• [Reading passage]:
+ + +

Hello Cheetah,
tell a bit more about the performance of this script?
Every 10 seconds it creates a new object at [0,0,0], setdammaged to 1, deletes the original object, and moves the new object to original position. Note that each previous object is removed via deleteVehicle.
I really have no idea if this is a performance issue or not. I can say that I am working on a complex SP mission with many units, wahypoints and triggers. In this mission this script will run on 3 ammo boxes when they are destroyed. I have seen no performance problem in this limited case.
Would a valley full of 50 burning vehicles lag? It wouldn't surprise me.
I do wonder about the "waitUntil (getDammage _object == 1)" that I have at the beginning of the script. I don't know how CPU intensive waitUntil is. But I can easily change that to a loop that checks every 5 seconds.
Do you have an opinion on "waitUntil"?
Would a fire script (particle array stuff..) be less CPU intensive?
Again I have no idea. My script is very simple, and is intended to be used on only objects that already burn when damaged. The particle array stuff is harder for me to understand right now, so I haven't looked into it.

+ + +

• [Data section]:

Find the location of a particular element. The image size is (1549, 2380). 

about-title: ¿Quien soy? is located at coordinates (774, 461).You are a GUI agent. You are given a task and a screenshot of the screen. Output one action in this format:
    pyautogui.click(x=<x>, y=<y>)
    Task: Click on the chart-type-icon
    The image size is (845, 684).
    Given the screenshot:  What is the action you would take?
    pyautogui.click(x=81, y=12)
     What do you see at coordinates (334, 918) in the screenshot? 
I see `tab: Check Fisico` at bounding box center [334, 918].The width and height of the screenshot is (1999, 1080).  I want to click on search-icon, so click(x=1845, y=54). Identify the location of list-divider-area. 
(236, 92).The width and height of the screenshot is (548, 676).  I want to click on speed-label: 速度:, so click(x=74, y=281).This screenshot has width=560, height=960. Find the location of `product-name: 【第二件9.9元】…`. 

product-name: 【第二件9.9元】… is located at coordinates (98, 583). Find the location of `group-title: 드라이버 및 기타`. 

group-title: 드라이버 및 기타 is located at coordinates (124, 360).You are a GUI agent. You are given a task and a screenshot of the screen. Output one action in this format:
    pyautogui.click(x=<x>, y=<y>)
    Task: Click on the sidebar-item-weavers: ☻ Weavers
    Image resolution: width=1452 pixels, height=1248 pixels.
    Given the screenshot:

+ + +

• [Exercise instructions]:
1. Summarize the forum reply about the burning-object script in two sentences.
2. Proceed with the forum reply on the burning-object script, starting after its final sentence.

• [Answers below]:
1. Every 10 seconds the script creates a new object at [0,0,0], sets its damage to 1, removes the original with deleteVehicle, and moves the new object to the original position. The writer has seen no performance problem using it on 3 ammo boxes in a complex SP mission, though a valley of 50 burning vehicles might lag, and is unsure whether waitUntil is CPU intensive or whether a particle-array fire script would cost less.

2.
For fire scripts, I'm waiting for someone to encapsulate the particle array code into a simple multi-use script like General Barron did for OFP (very useful and versatile script, which parameterized fire size, duration, etc.). I see alot of particle array script activity happening on the forums now, but I don't yet see a real clean multi-use script like General Barron's.
This script is not intended to be the ultimate fire script, just a simple solution to a limited problem: "Burn burnable objects longer." I saw an BI forum post working on this same problem, so I posted this script here to help them out, and linked a BI forum post to it.
Now I do have performance issues with the Coup De Grace script I posted...if someone took a glance at that, I would greatly appreciate it!